━━━━━ PASSAGE TO READ ━━━━━

Norwegian literary historian, professor, magazine editor, essayist and biographer

Gerhard von der Lippe Gran (9 December 1856 – 7 April 1925) was a Norwegian literary historian, professor, magazine editor, essayist and biographer.

==Personal life==
Gran was born in Bergen as the son of merchant Christen Knagenhjelm Gran (1822–1899) and his wife Constance Mowinckel (1827–1889). He was the paternal grandson of politician Jens Gran, and a second cousin of botanist Haaken Hasberg Gran and aviator Tryggve Gran. On the maternal side was a first cousin of Wenche von der Lippe Mowinckel, who was a granddaughter of Jacob von der Lippe and mother of Arthur, Waldemar and Gerhard C. Kallevig. Wenche lived with Gerhard Gran's family while attending school.

In October 1887 he married Maren Elisabeth Bull Sømme (1857–1930), a daughter of merchant and politician Jacob Jørgen Kastrup Sømme and his wife Johanne Margrethe "Hanna" Bull Kielland, granddaughter of Jacob Kielland and first cousin of novelist Alexander Lange Kielland and painter Kitty Lange Kielland. As such Gerhard Gran was the brother-in-law of painter Jacob Kielland Sømme. Through his sisters he was a brother-in-law of art historian Johan Bøgh and physician Gerhard Armauer Hansen.

━━━━━

## INSTRUCTIONS
1 - From the passage on Gerhard Gran, set down everything from "In October 1887" down to "Gerhard Armauer Hansen.".
2 - Answer these questions from the passage on Gerhard Gran:
(a) In what city was Gran born?
(b) In what month and year did he marry?
(c) Which politician was his paternal grandfather?
3 - List every occupation that the opening sentence of the passage on Gerhard Gran gives for him.

━━━━━ ENTRIES SUPPLIED ━━━━━

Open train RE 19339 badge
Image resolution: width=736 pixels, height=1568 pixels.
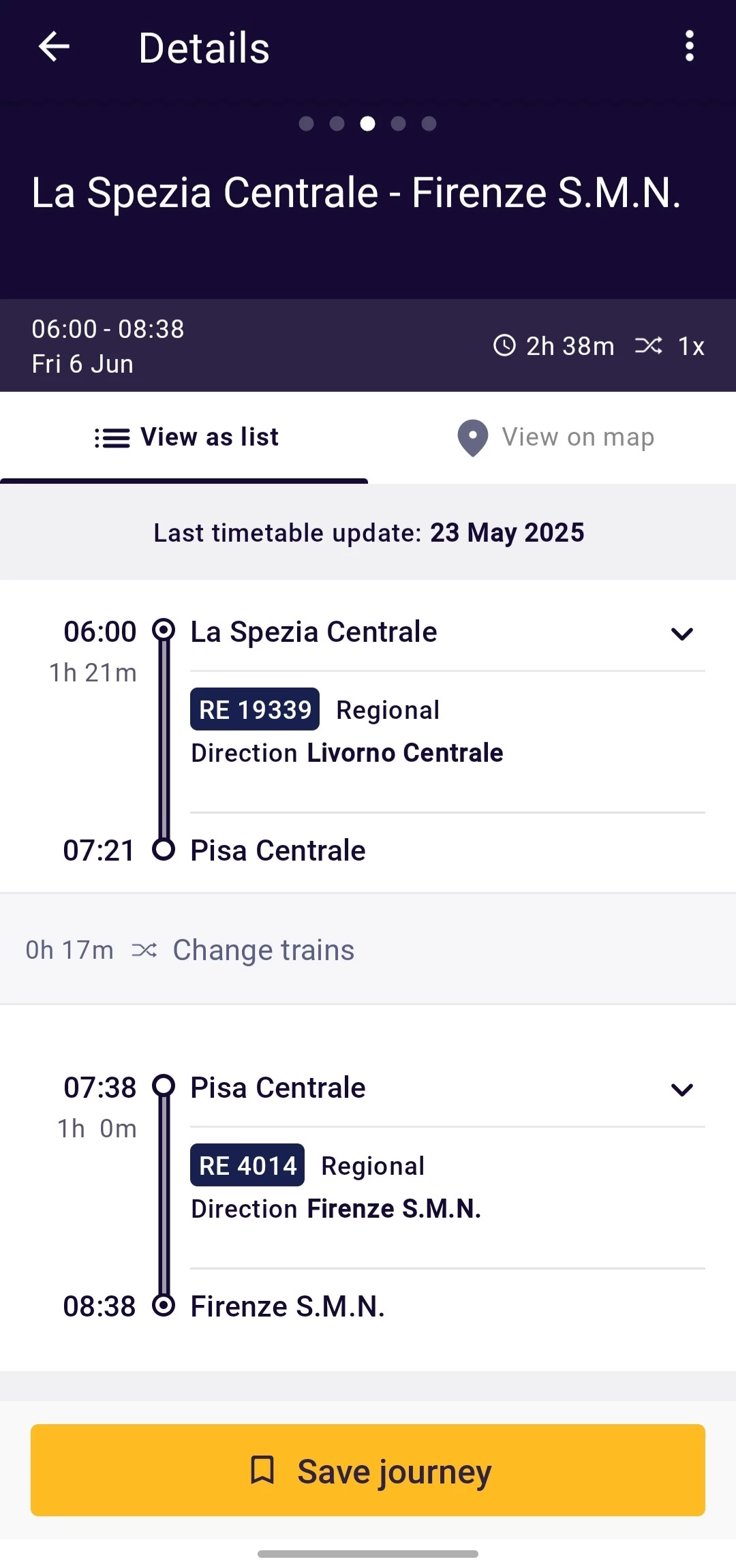255,709
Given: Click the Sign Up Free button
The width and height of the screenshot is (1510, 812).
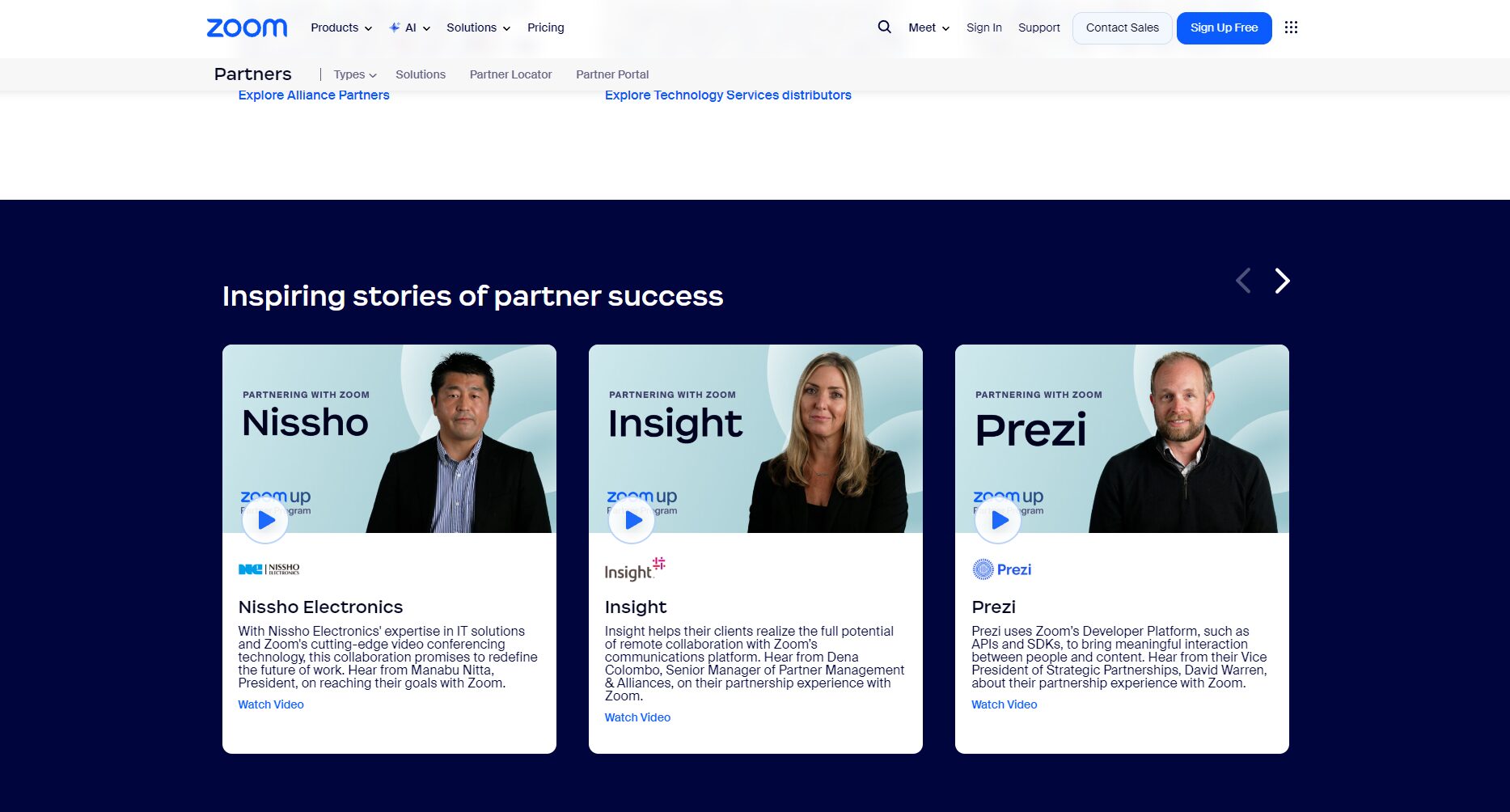Looking at the screenshot, I should [1224, 27].
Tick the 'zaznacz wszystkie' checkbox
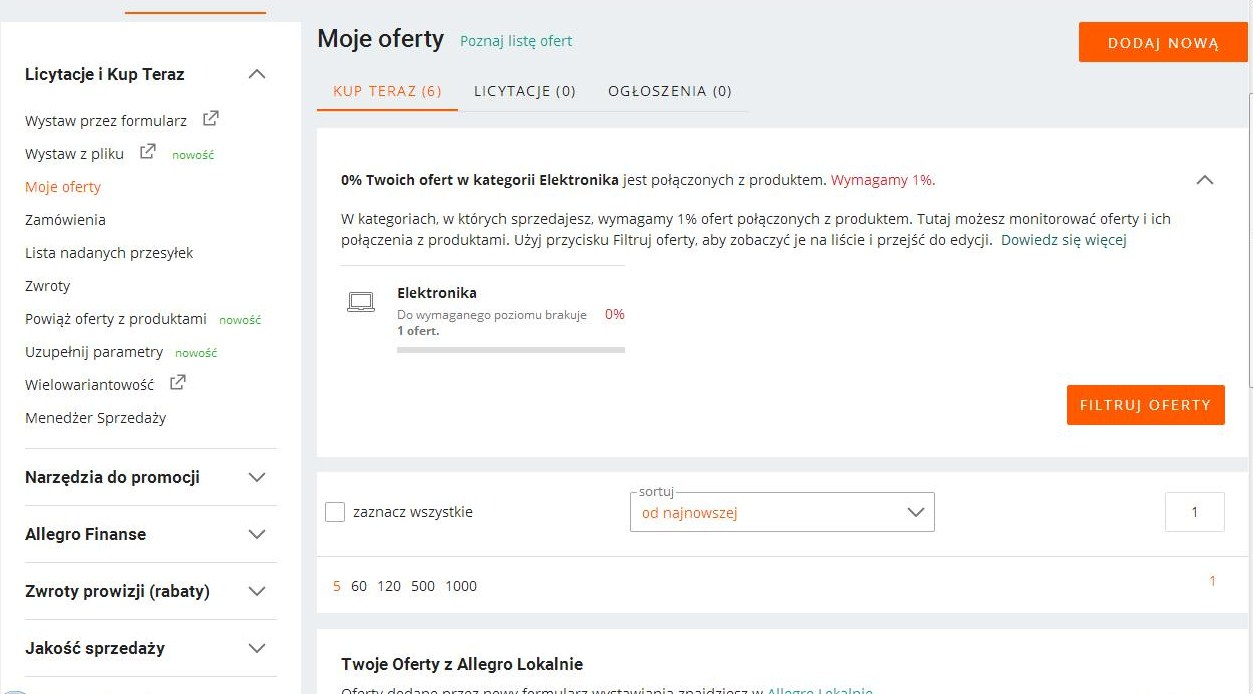This screenshot has width=1253, height=694. pos(335,512)
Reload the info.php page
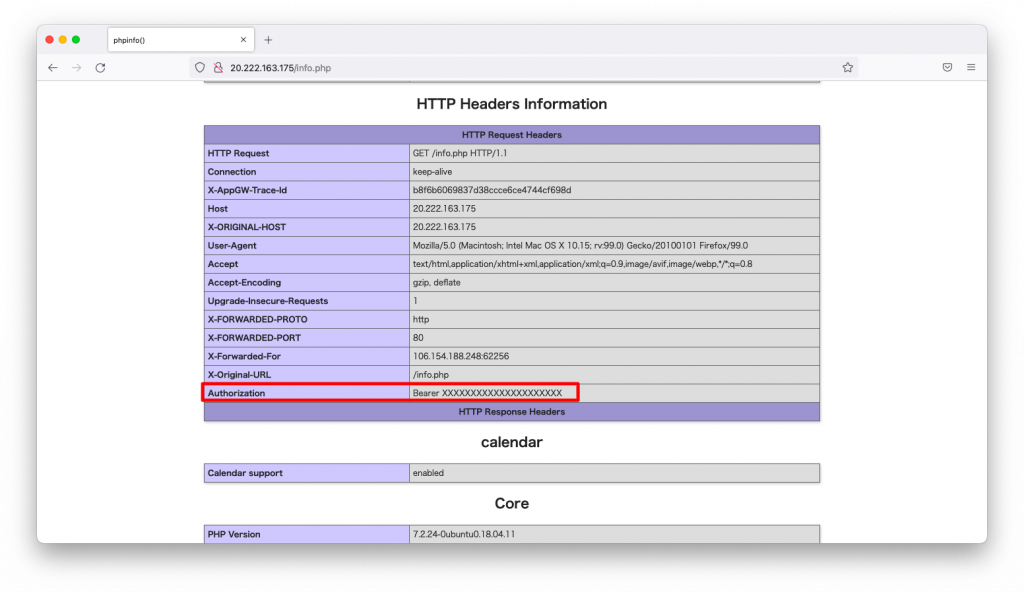 click(101, 68)
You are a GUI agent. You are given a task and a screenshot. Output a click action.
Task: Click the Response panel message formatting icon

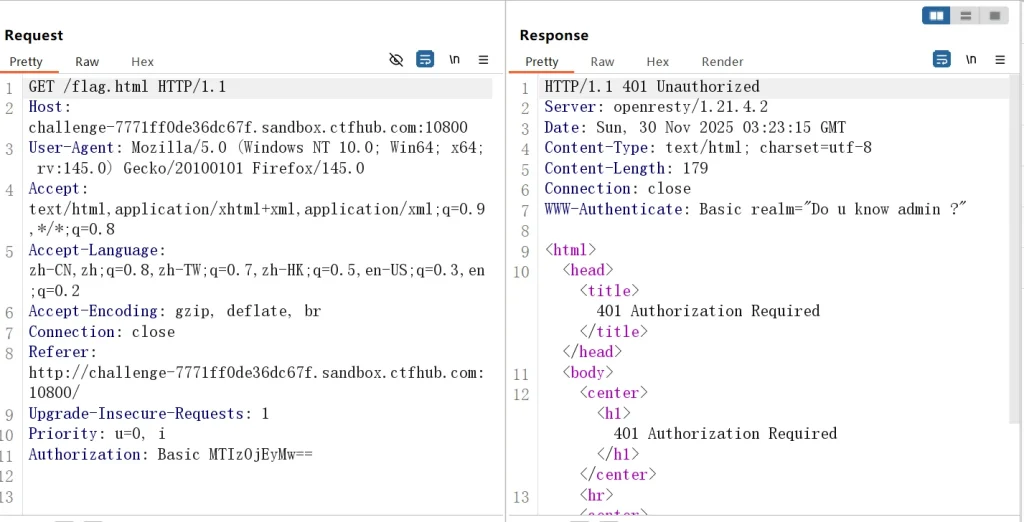tap(941, 60)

━━━━━

## ANSWERS TO THE EXERCISES
1 -
In October 1887 he married Maren Elisabeth Bull Sømme (1857–1930), a daughter of merchant and politician Jacob Jørgen Kastrup Sømme and his wife Johanne Margrethe "Hanna" Bull Kielland, granddaughter of Jacob Kielland and first cousin of novelist Alexander Lange Kielland and painter Kitty Lange Kielland. As such Gerhard Gran was the brother-in-law of painter Jacob Kielland Sømme. Through his sisters he was a brother-in-law of art historian Johan Bøgh and physician Gerhard Armauer Hansen.

2 -
(a) Bergen
(b) October 1887
(c) Jens Gran

3 - literary historian, professor, magazine editor, essayist, biographer